Bij voorjaarsinzaai is de productie ongeveer 30% lager dan bij een bestaand gewas. Het is dan logisch ook de bemesting 30% lager te nemen en in twee keer te geven. Bij late inzaai, in juni of juli, kunnen de giften met 70 % worden verlaagd en in één keer worden gegeven. Fosfaat en kali kunnen als kunstmest of als dierlijke mest worden gegeven (zie paragraaf drijfmestaanwending).

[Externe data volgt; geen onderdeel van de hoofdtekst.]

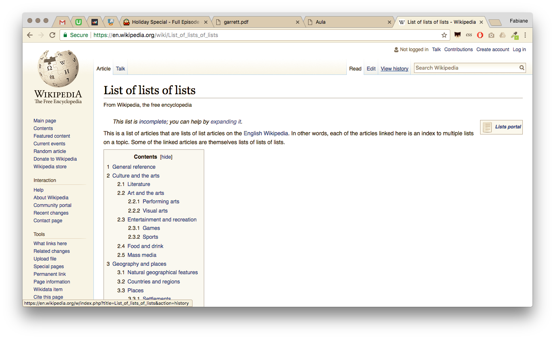Jump to Entertainment and recreation section
The width and height of the screenshot is (555, 339).
pyautogui.click(x=162, y=219)
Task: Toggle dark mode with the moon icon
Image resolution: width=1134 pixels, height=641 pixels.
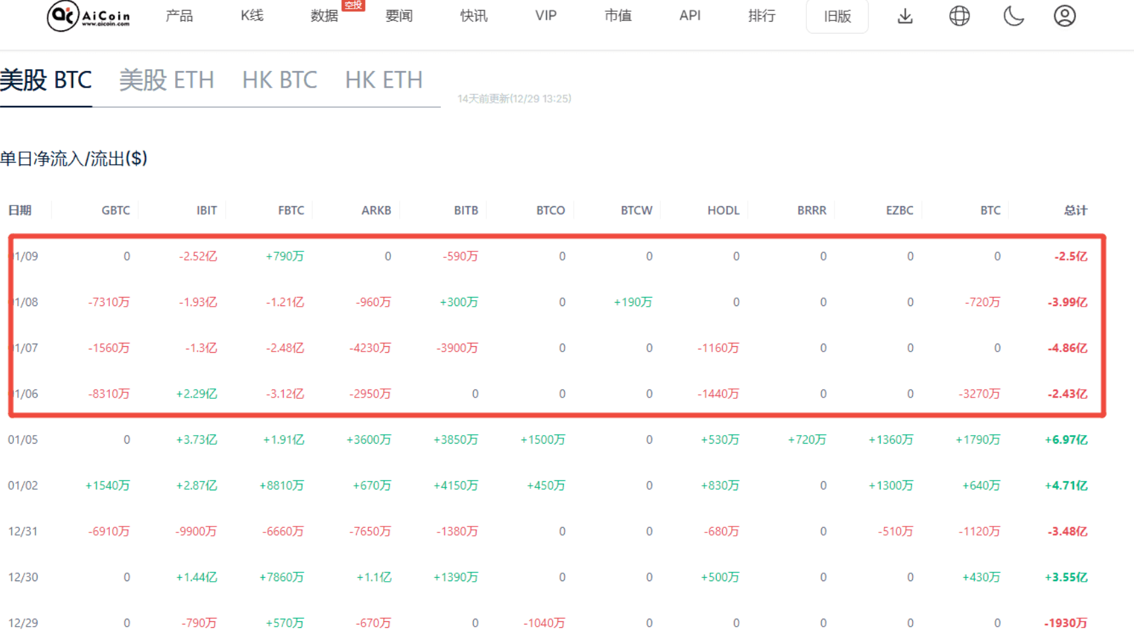Action: coord(1014,17)
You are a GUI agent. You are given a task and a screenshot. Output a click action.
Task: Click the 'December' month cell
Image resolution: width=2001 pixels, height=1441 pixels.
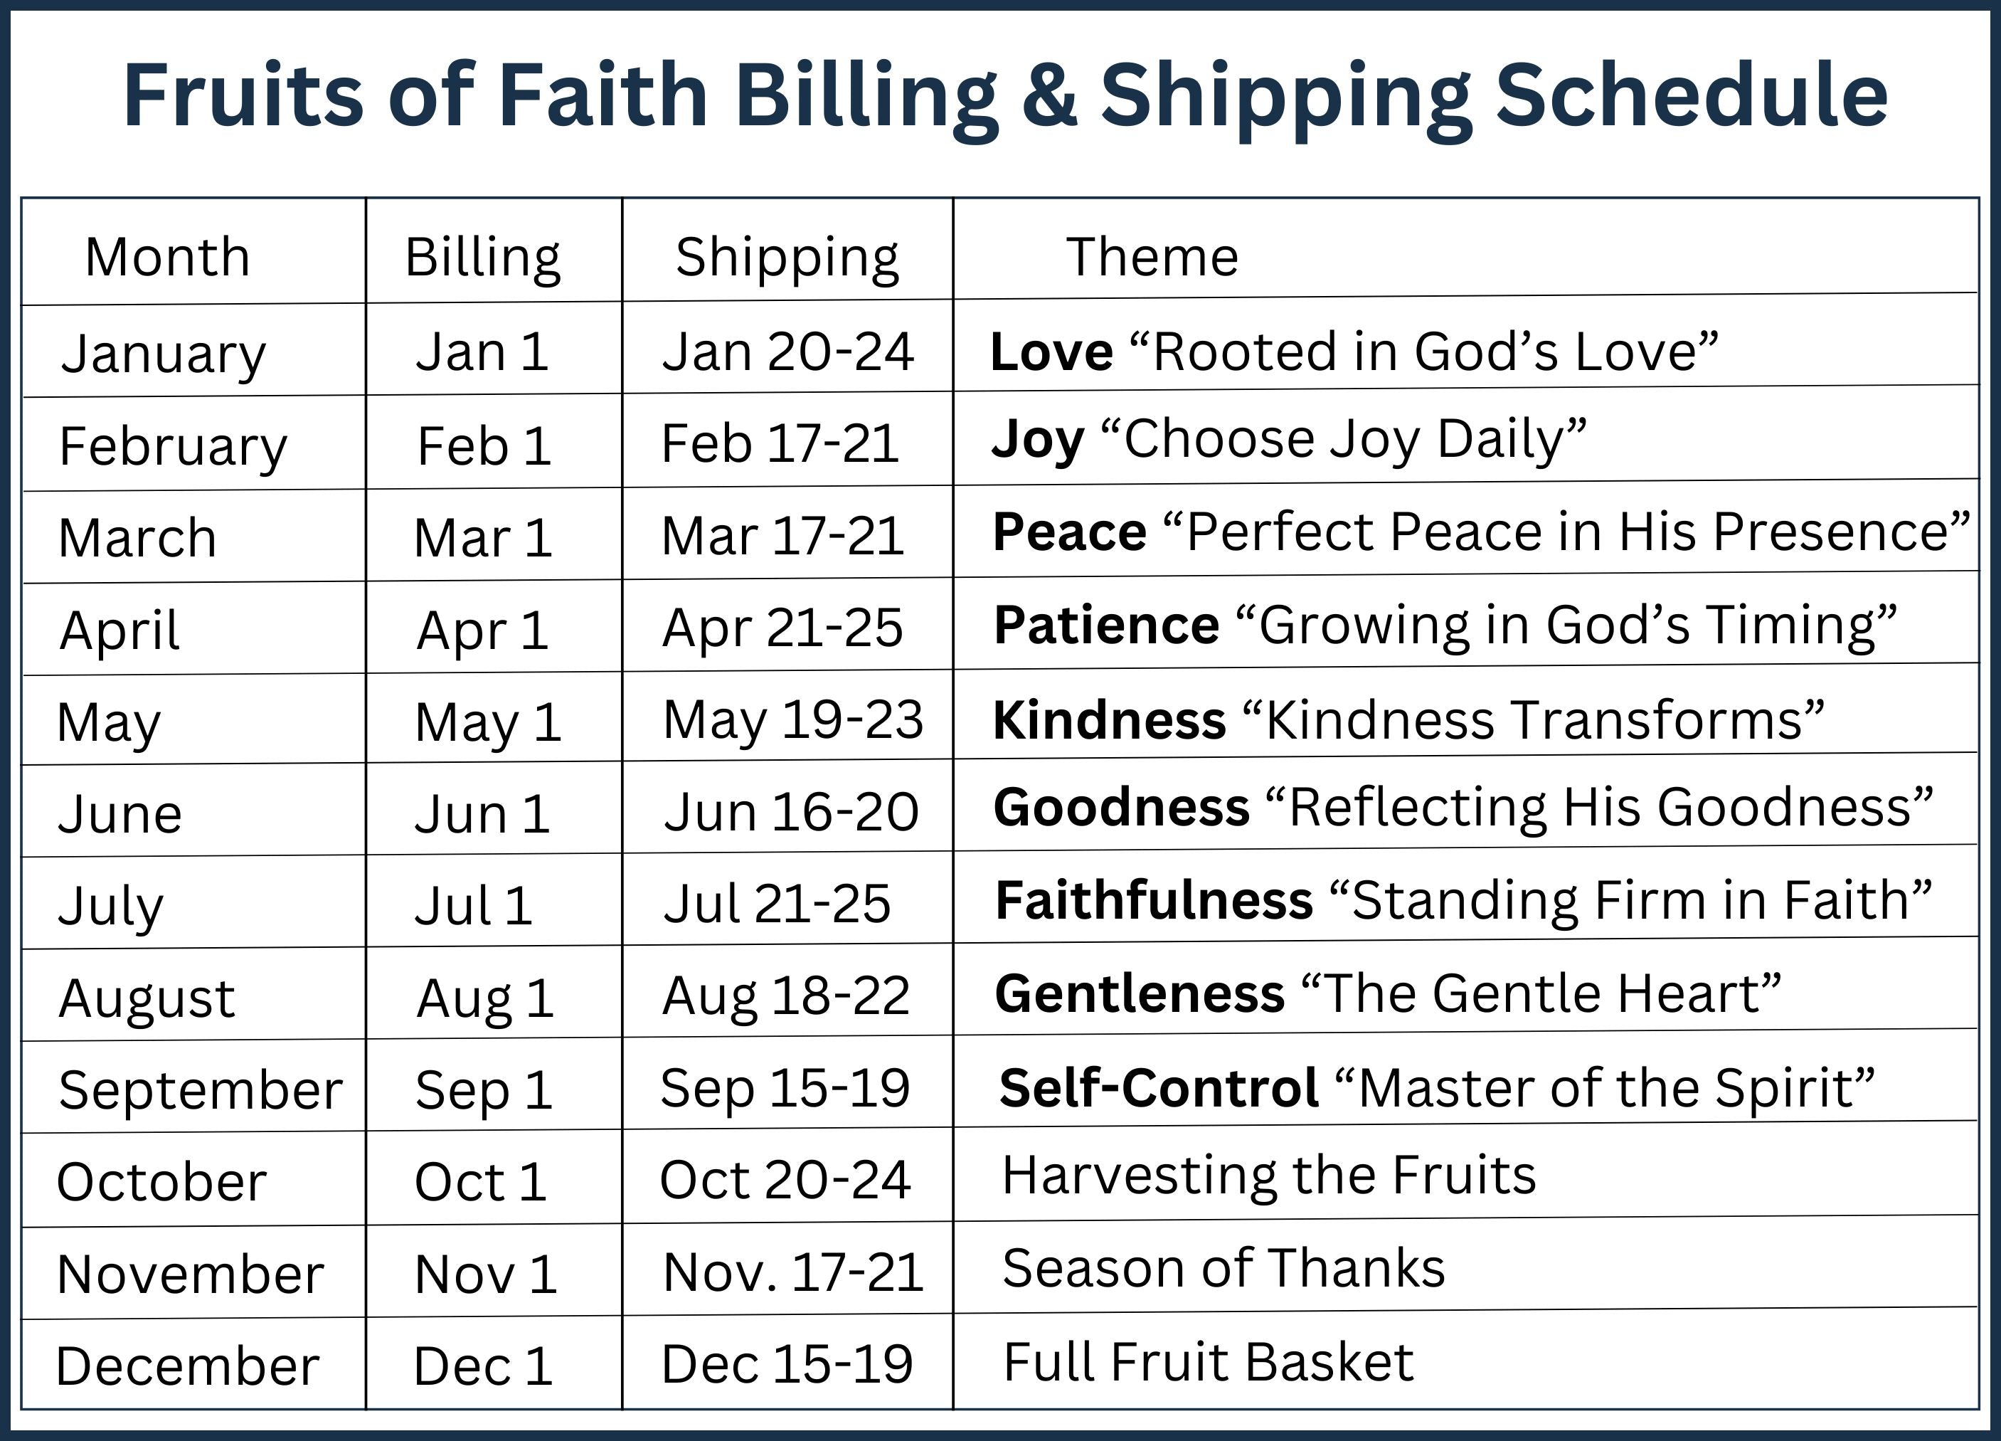point(187,1366)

Borium, calcium en magnesium
Luzerne is gevoelig voor een tekort aan borium. Borium beïnvloedt de celdeling en bij een tekort is de groei niet optimaal. Hierdoor wordt het gewas ook meer gevoelig voor droogte. Boriumgebrek is herkenbaar aan vergeling van de kop en het onvolledig strekken van de jongste stengelleden. Of boriumbemesting nodig is, hangt af van de boriumtoestand van de grond. De adviesgiften variëren van 1,5 kg per hectare bij toestand zeer laag (< 0,2), 1 kg per hectare bij toestand laag (0,2-0,29) en 0,5 kg per hectare bij toestand vrij goed (0,3-0,35).
Op zandgrond spoelt borium gemakkelijk uit. Het is daarom zinvoller de jaarlijkse onttrekking, ongeveer 150 gram per ha, te compenseren dan te proberen het gehalte te verhogen. Met de aanwending van drijfmest wordt in het algemeen voldoende borium gegeven. Borium mag niet vlak voor het zaaien of in het jaar van inzaai worden toegediend aangezien het een negatief effect heeft op de kieming. Dit geldt niet als het met de drijfmest wordt gegeven.

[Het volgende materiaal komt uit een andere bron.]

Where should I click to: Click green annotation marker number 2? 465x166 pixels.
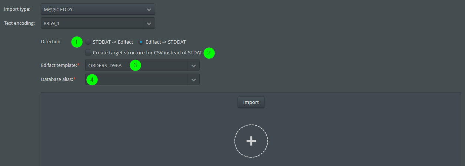[x=209, y=53]
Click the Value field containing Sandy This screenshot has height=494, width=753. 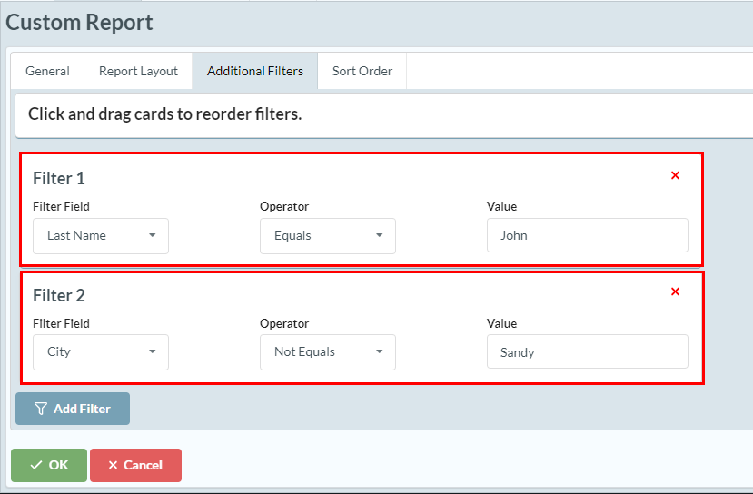tap(588, 352)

Luzerne heeft met een onttrekking van 300 à 400 kg CaO per jaar veel calcium nodig. Als er voor het begin van de teelt is bekalkt of als er sprake is van kalkrijke grond, is bekalking in het tweede en derde jaar meestal niet nodig.
Op zandgrond is vaak nog 50 kg MgO nodig. Bij een jaarlijkse drijfmestgift wordt in deze behoefte voorzien. Anders kan het best een magnesiumhoudende kalimeststof worden gebruikt.
Drijfmestaanwending
Wanneer luzerne op veehouderijbedrijven wordt geteeld, ligt bemesting met dierlijke mest voor de hand. Het is van belang de drijfmest emissiearm aan te wenden. Hiervoor kan een zodebemester worden gebruikt. Daarbij moet beschadiging van de luzerne en structuurbederf worden voorkomen. Uit onderzoek is gebleken dat het bemesten met de zodebemester onder droge omstandigheden in het algemeen geen schadelijke effecten heeft en geen opbrengstderving veroorzaakt. Wel bleek het berijden in het voorjaar een lichte opbrengstderving in het spoor te geven (+ 8%). Op perceelsniveau ontstond daardoor geen significant lagere opbrengst. De mate van schade is afhankelijk van de omstandigheden waaronder wordt uitgereden. Onder natte omstandigheden zal de opbrengstderving in de rijsporen aanzienlijk hoger zijn dan onder droge omstandigheden. Belangrijk is dus dat de omstandigheden tijdens het zodebemesten goed zijn. Om insporing en verdichting te voorkomen, moet de bandenspanning laag zijn.
Wanneer jaarlijks een gift van 50 m3 rundveedrijfmest wordt verstrekt, wordt voldoende fosfaat en kali gegeven voor een volledig productiejaar. Deze hoeveelheid kan in twee giften van 25 m3 worden verstrekt: in het vroege voorjaar (maart) wanneer het gewas nog in rust is en na de eerste of tweede snede. Belangrijk is dat de tweede drijfmestgift zo snel mogelijk na de oogst gegeven wordt (liefst de dag erna), om de uitlopers zo min mogelijk te beschadigen. Bij een gift van 50 m3 drijfmest met gehalten van 2,6 kg NH3-N, 1,8 kg P2O5, 6,8 kg K2O en 1,3 kg MgO per m3 (Handboek Melkveehouderij) wordt ongeveer 130 kg NH3-N, 90 kg P2O5, 340 kg K2O en 65 kg MgO gegeven.
Bij de bemesting in het jaar van inzaai kan de totale gift van 50 m3 het beste voor het ploegen worden geïnjecteerd op een diepte van 25 cm. Door het ploegen wordt de mest goed door de bouwvoor verdeeld.